== Short task ==
Arrange the records as a numbered list, covering everything from the line containing "Novembre 2016 (57, 365)" down to the line containing "Next post (389, 498)", and skip blank lines.

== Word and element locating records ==
BEGIN
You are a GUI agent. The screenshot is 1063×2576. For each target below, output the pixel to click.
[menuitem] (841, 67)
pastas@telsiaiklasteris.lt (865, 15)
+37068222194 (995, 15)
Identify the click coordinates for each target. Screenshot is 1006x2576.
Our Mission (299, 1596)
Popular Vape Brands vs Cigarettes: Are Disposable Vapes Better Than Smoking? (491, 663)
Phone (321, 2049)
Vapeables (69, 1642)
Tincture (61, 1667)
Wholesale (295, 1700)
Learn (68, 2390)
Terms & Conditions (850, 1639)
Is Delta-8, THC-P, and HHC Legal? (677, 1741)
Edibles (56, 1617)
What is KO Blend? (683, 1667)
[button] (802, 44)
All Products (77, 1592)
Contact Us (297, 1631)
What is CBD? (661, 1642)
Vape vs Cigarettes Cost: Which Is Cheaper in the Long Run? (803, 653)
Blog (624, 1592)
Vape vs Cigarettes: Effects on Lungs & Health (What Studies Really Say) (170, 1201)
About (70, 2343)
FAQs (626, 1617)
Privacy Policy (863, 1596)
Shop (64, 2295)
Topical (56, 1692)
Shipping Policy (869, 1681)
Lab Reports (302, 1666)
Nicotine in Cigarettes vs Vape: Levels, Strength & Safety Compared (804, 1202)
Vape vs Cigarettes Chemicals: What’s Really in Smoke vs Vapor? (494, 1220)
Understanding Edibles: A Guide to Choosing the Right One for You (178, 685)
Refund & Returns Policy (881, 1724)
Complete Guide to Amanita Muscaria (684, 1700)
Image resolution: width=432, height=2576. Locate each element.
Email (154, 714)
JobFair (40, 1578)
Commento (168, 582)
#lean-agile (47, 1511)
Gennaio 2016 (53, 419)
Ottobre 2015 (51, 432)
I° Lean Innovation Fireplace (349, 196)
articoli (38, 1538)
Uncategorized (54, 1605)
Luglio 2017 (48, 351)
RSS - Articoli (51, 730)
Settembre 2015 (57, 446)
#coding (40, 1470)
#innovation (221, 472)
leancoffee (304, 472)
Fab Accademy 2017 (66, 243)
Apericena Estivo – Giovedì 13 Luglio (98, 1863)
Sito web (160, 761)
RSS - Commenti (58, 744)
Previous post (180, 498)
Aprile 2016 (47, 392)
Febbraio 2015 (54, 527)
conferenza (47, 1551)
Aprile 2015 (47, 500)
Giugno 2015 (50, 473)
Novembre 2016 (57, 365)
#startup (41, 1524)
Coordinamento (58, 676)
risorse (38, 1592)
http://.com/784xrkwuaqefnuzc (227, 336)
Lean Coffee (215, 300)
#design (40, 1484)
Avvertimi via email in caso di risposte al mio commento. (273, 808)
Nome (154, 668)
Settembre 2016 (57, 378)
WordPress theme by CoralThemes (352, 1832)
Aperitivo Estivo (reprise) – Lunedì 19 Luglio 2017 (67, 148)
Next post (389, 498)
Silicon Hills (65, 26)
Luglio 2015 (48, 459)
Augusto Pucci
END
== Exercise solution ==
1. Novembre 2016 (57, 365)
2. #startup (41, 1524)
3. Coordinamento (58, 676)
4. risorse (38, 1592)
5. http://.com/784xrkwuaqefnuzc (227, 336)
6. Lean Coffee (215, 300)
7. #design (40, 1484)
8. Avvertimi via email in caso di risposte al mio commento. (273, 808)
9. Nome (154, 668)
10. Settembre 2016 (57, 378)
11. WordPress theme by CoralThemes (352, 1832)
12. Aperitivo Estivo (reprise) – Lunedì 19 Luglio 2017 (67, 148)
13. Next post (389, 498)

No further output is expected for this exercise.